Although I figured Superman would be back, I didn't know how long he'd be gone for. A year? Year and a half? When DC later got rid of Bruce Wayne for that amount of time I lost enough interest in the titles that I've never really been able to go back with any great amount of enthusiasm.
Although I can now look back and see that this was a pretty lousy story - seven issues of Superman punching a big dumb monster/Big dumb monster punching Superman - at the time I didn't really think along those lines. I don't think I had enough experience with bad comics at that time to really recognize one...until I opened up my copy of Superman and read it. Even at 13 I could tell this wasn't a good story. Nothing but giant splash pages of Superman once again punching Doomsday and being punched back. I would have thought a death of Superman story would have contained some poignancy - a last message from Superman, last moment/words with Lois - but there was nothing. I thought Funeral for a Friend was much better and lost interest in the four Supermen fairly early on. What felt strange were those empty Next Issue boxes in the letters page for Action/Adventure/etc in those final issues of the funeral. "There is no information on Superman 78 at this time" "There is no information on Action Comics 688 at this time" "There is..."

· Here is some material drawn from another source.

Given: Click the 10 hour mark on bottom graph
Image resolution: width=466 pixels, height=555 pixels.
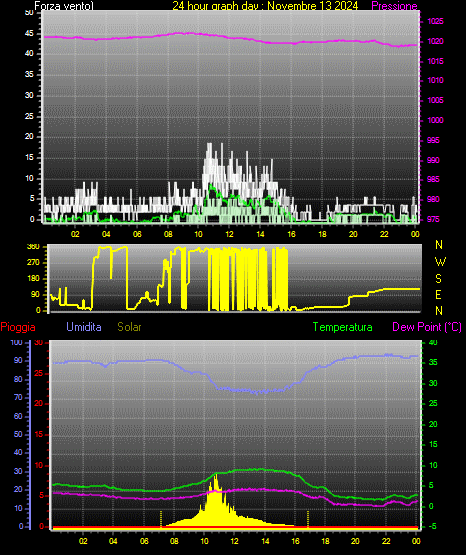Looking at the screenshot, I should click(204, 541).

I also remember the trading cards that came out at this time - I think they were released the same day at Superman 75 - and how any images of Batman had to be replaced with Captain Marvel due to DC not owning the licence of Batman for trading cards at this time. There was a decent parody comic released as well - Death of Stupidman which was actually pretty funny. Interesting thing about this was that it was released with two different covers and two different interiors (each one contained a different six page sequence or so than the other).
Surprisingly, the best thing to come out of the death in my opinion however, was the special Wizard released at the time. Including interviews with Alvin Schwartz about the earliest Superman/Batman team-ups and Mort Weisgner; Eliot Maggin about who Superman is and what purpose Clark Kent serves in his life; articles in which various creators relate their favorite Superman stories; a Who's Who of Superman's cast of characters both pre and post Crisis; this magazine remains a valuable and fascinating look at the character.